Car accidents have unfortunately become a common occurrence. According to Michigan State Police, there were 312,798 car accidents in 2018, which resulted in over 75,000 people being injured[1]. These injuries can lead to emergency room visits, extended hospitalizations, physical therapy, missed work, and they can also wreak havoc on your accounts and assets if you have not properly planned for your future.

Lawsuits can be, and often are, filed over car accidents. These will likely result in the person who was injured being owed money from the person who was at fault.  Not properly planning for your assets can make it possible for creditors to reach those assets or accounts that was supposed to go to your loved ones after you pass away.

Take for example, a husband and wife who have not created any kind of estate plan yet. When the husband passes away, all the assets titled in his name will pass through probate to the wife. If the wife later hits a school bus filled with children causing injuries, a lawsuit would be filed and eventually a judgment will be issued against her. A typical car insurance policy would not provide adequate liability protection for a situation such as this, so money will have to come out of wife’s pocket, including everything the husband worked hard to earn for their family that she received through probate.

A Potential Solution

This case raises the important question, “How can I keep my hard-earned money away from my spouse’s, children’s or other beneficiaries’ creditors after I’m gone?”

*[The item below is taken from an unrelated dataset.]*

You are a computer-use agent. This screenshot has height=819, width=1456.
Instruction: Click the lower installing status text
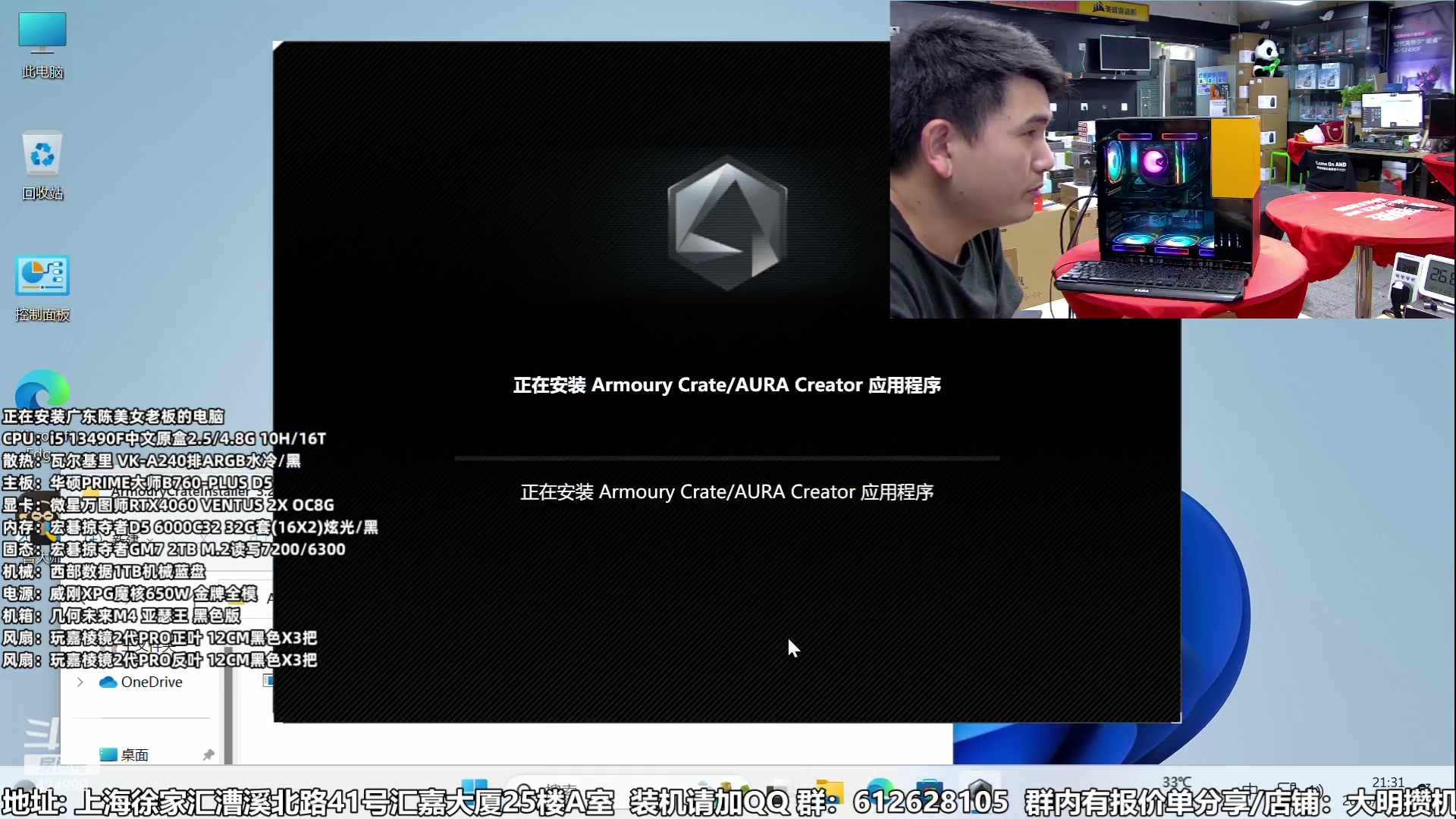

The answer is making sure you take the time to properly plan for the future.

If bankruptcy or general creditor protection for your beneficiaries is something you want, you can create a trust and fund your accounts into the trust or name it as the beneficiary for your accounts, such as your life insurance and IRA’s.

A properly drafted trust that meets certain requirements and contains appropriate language can help safeguard the trust assets, while still allowing the trust to stretch distributions from the inherited IRA over the beneficiary’s life expectancy.

In our example, if the husband created a trust where the wife and their children are the named beneficiaries, he can write the terms in such a way that she is able to maintain control and keep creditors at bay from the funds in the trust. Accounts in her name only will be available to cover the cost of the accident lawsuit, while his hard-earned money is saved for the family’s benefit.